Daniel Romer a.k.a. Danny Romer (born April 1990, Las Vegas, Nevada) is an American actor and model. He has several international modeling campaigns to his name. He is known for his role in The Young and the Restless as Kieran Donnally, the law school drop-out turned drug dealer; and as Marcus "Mark" Anderson, a street photographer within the world of fashion blogging in Lookbook - The Series. Romer was cast as Joe in a written for TV Pilot, that was filmed in Italy. He played the bully Brad, a tennis camp kid, opposite Nikki Blonsky and Hayley Hasselhoff in the ABC Family series Huge. As Trumbull in Supah Ninjas Romer pays homage to the rebellious character John Bender, made famous by Judd Nelson in The Breakfast Club. Romer's first job came after only being in Los Angeles for 45-days.
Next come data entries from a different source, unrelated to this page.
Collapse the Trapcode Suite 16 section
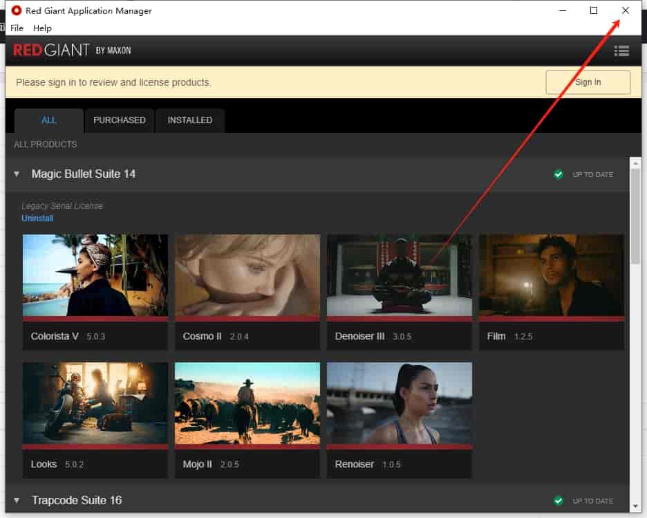The width and height of the screenshot is (647, 518). click(17, 501)
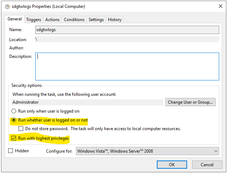Uncheck "Run with highest privileges"

(x=14, y=138)
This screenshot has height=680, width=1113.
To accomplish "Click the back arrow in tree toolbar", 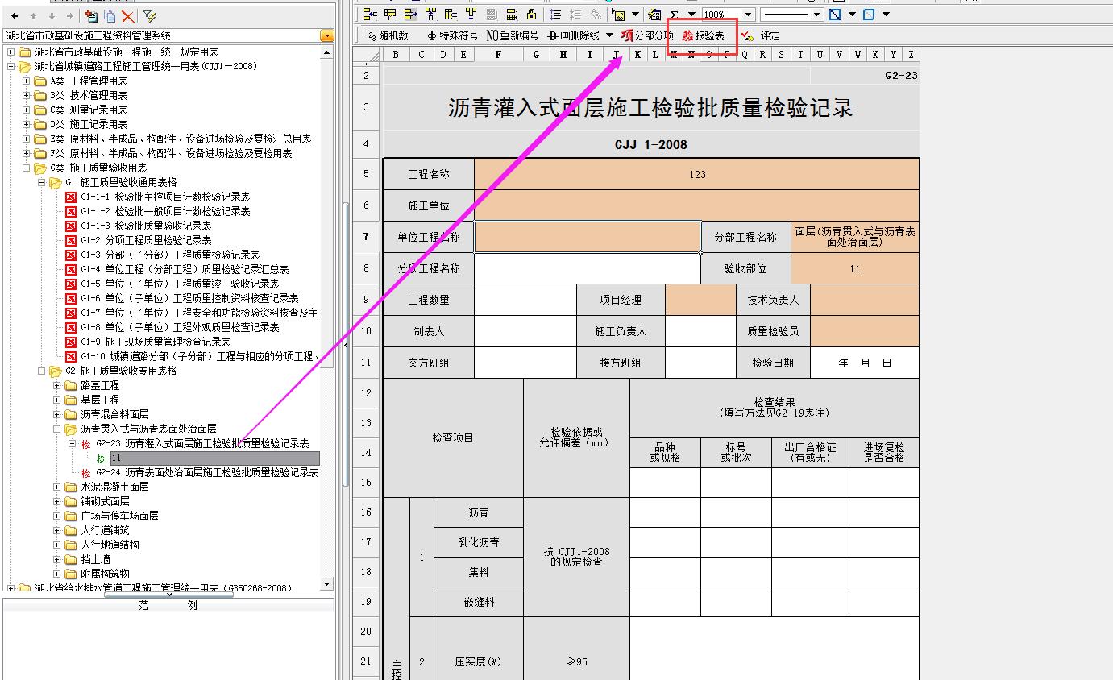I will pos(15,16).
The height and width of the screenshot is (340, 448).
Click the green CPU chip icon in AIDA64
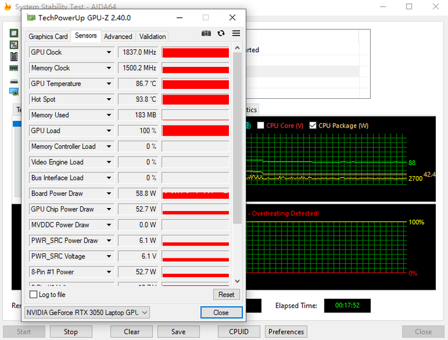14,34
He portrayed a modern-day Prince Charming in Emily Osment's music video, a remake of the song Once Upon A Dream from Disney's Sleeping Beauty. Thereafter, he went on to host several of Disney's "Get Connected" Intersistial shows which appeared on the Disney Channel as well as on the web. His last screen role was a brief appearance was a 2016 episode of Mercy Street.

==Filmography==

===Television===
- Comic Relief USA (2006)
- Disney's Get Connected (Host, 6 episodes, 2009)
- MDA Telethon (2007-2011)
- Huge (Guest Star, 1 episode, 2010)
- Supah Ninjas (Co-Star, 1 episode, 2011)
- Castle (Co-Star,1 episode, 2012)
- The Young and the Restless (Co-Star, recurring, 2012 – 2013)
- Lookbook (Lead, 8 episodes, 2013)
- Upstairs (Lead, pilot, not picked up, 2013)
- Mercy Street (1 episode, 2016)

===Videos===
- Emily Osment - "Once Upon A Dream" (2008). Lead male, as Prince Charming.
- Rascal Flatts - "Summer Nights" (2009). Featured.
- Victoria Justice - "Best Friend's Brother" (2011). Lead male, as the best friend's brother.
- Katy Perry - "Last Friday Night (T.G.I.F.)" (2012). Supporting.